半導体業界には、数年単位で好不況を繰り返す「シリコンサイクル」という特有の波が存在します。2019年はこの周期の谷にあたり、市場規模は前年比12.8%減の4089億ドルまで落ち込む見通しです。この減少幅は、世界経済を震撼させた2009年のリーマン・ショック時の記録すら上回る勢いであり、業界が直面している試練の大きさを物語っています。これまでの急成長に対する調整局面とはいえ、現場の緊張感は非常に高いと言えるでしょう。

しかし、希望の光も確実に見え始めています。
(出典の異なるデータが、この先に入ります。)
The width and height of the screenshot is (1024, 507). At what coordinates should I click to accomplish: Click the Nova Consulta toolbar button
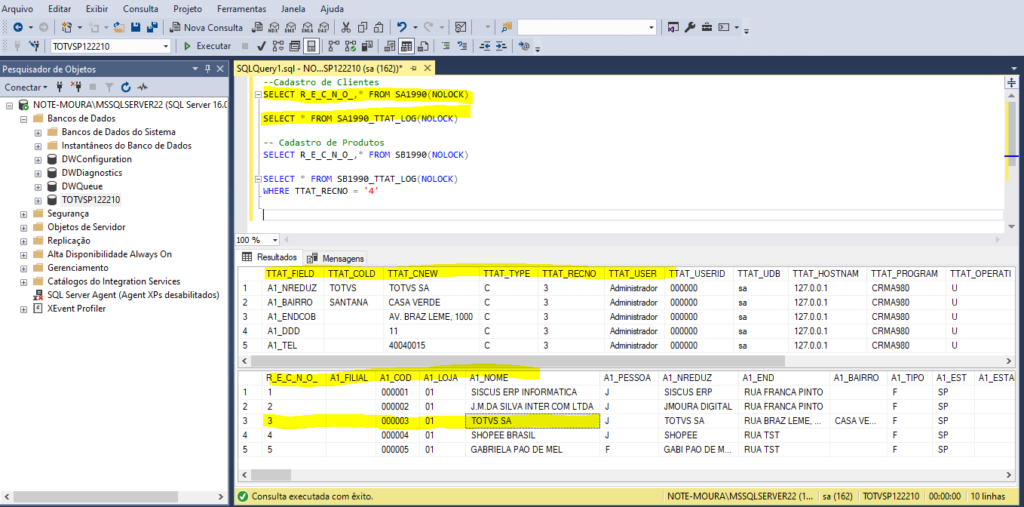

2020年は世界各国で次世代通信規格「5G」の商用サービスが本格化するため、スマートフォンの頭脳にあたる「ロジック半導体」の需要が底上げされる見込みです。ロジック半導体とは、データの演算や処理を司る非常に重要なパーツであり、WSTSもこの分野が6.5%のプラス成長に転じると予測しています。高速・大容量通信が当たり前になる未来を目前に控え、関連インフラへの投資が市場を牽引するのは間違いありません。

編集部が斬る!メモリ市場の停滞をどう乗り越えるか

一方で、今後の懸念材料として挙げられるのが「半導体メモリ」の動向です。データを記録する役割を持つメモリは、過去数年間の過剰な増産投資が響き、2019年は前年比33%減という厳しい落ち込みを見せました。2020年はわずかな回復が見込まれるものの、成長率は4.1%という控えめな数字に留まっています。私個人の見解としては、ハードウェアの供給過剰を解消するには、5GだけでなくAIや自動運転といった「データを大量消費する新技術」の普及が不可欠だと考えています。

現在は、いわば嵐が去るのを待つ「夜明け前」の状態です。専門家からも「本格的な市況の好転は2020年の春頃になる」との声が出ており、あと数ヶ月の辛抱が必要かもしれません。最先端の5Gスマホが人々の手に渡り始め、基地局の整備が進むことで、再び半導体が黄金時代を築く日は必ずやってきます。今は数字の一喜一憂に惑わされず、次なる技術革新の波に備えて、どの企業が次世代の覇権を握るのかを注視していくべきでしょう。